28 Merchants carrying expensive good often found protection from robbers by forming large caravans. Ishmaelites and Midianites often traveled together.

It is not said whether the Midianites knew they were enslaving one of their relatives. On the other hand, if the enmity between the "rejected" sons of Abraham and Israelites was already presant, they may have relished the opportunity to contribute to the brothers' infighting.

Twenty shekels (eight ounces) of silver was the common price for a slave of Joseph's age, and was easily divided among the ten brothers. A silver shekel was equivalent to four day's wages. Thus, for a few months of wages the brothers sold Joseph into a lifetime of slavery. In the end, each brother received just a little more than a week's wages for selling Joseph.

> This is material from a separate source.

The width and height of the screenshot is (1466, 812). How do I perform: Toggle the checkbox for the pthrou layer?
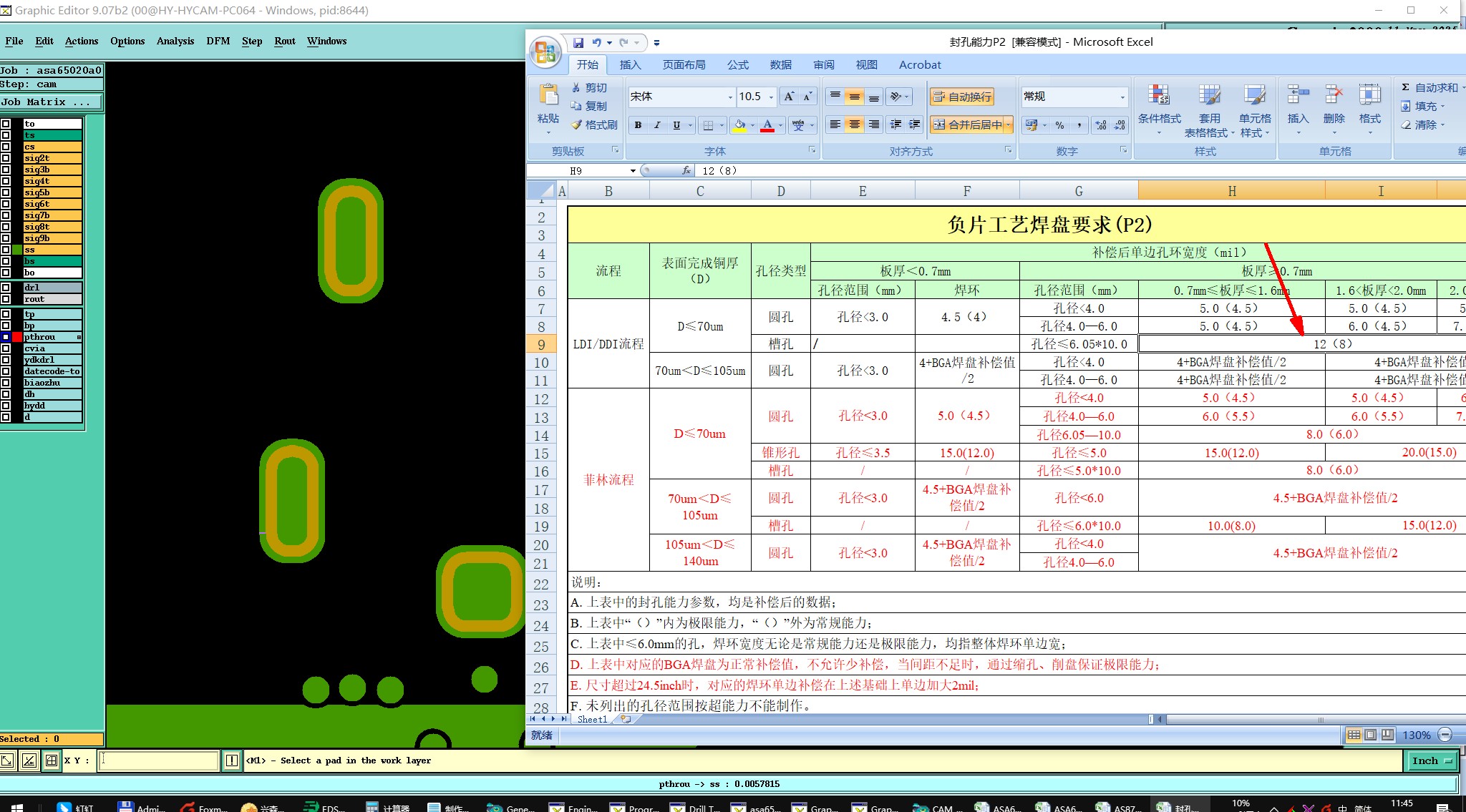coord(6,337)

29 Now Reuben probably returned late at night to make sure that Joseph was still alive. He obviously had not seen any of the other brothers since before dinnertime. When he did not find Joseph, he tore his cloths because he figured that this was his last hope for reconciliation with his father. Not only that, he would now be the bearer of bad news, not good. On top of that, since he was the oldest, Israel might hold him accountable for what happened.
31 The callousness of this deception is shocking. Not only had they essentially killed Joseph by selling him as a slave, they were now going to make it appear to their father that his favorite son had died. This would cause him great grief, but the brothers only cared about themselves. Since it would be "obvious" that Joseph was dead, there would be no search parties.

When we lie and deceive, we hurt others. It is also shown repeatedly that such lies are found out.

32 The brothers "play dumb" and pretend not to recognize Joseph's unique coat.
33 The "beauty" of this deception is that the brothers did not have to tell a lie. While the brothers did not lie in words, they lied by bringing false evidence. Israel jumped to his own conclusion, and the brothers did not correct his mistaken assumption.
34 Israel was indeed greatly grieved, and would not be comforted. This is probably more than the brothers expected, but they kept their secret.
36 At least for the time being, this looked like a promising position -- servant in a rich and powerful man's house. This would prove to be a training ground for servanthood, and eventually for spiritual testing.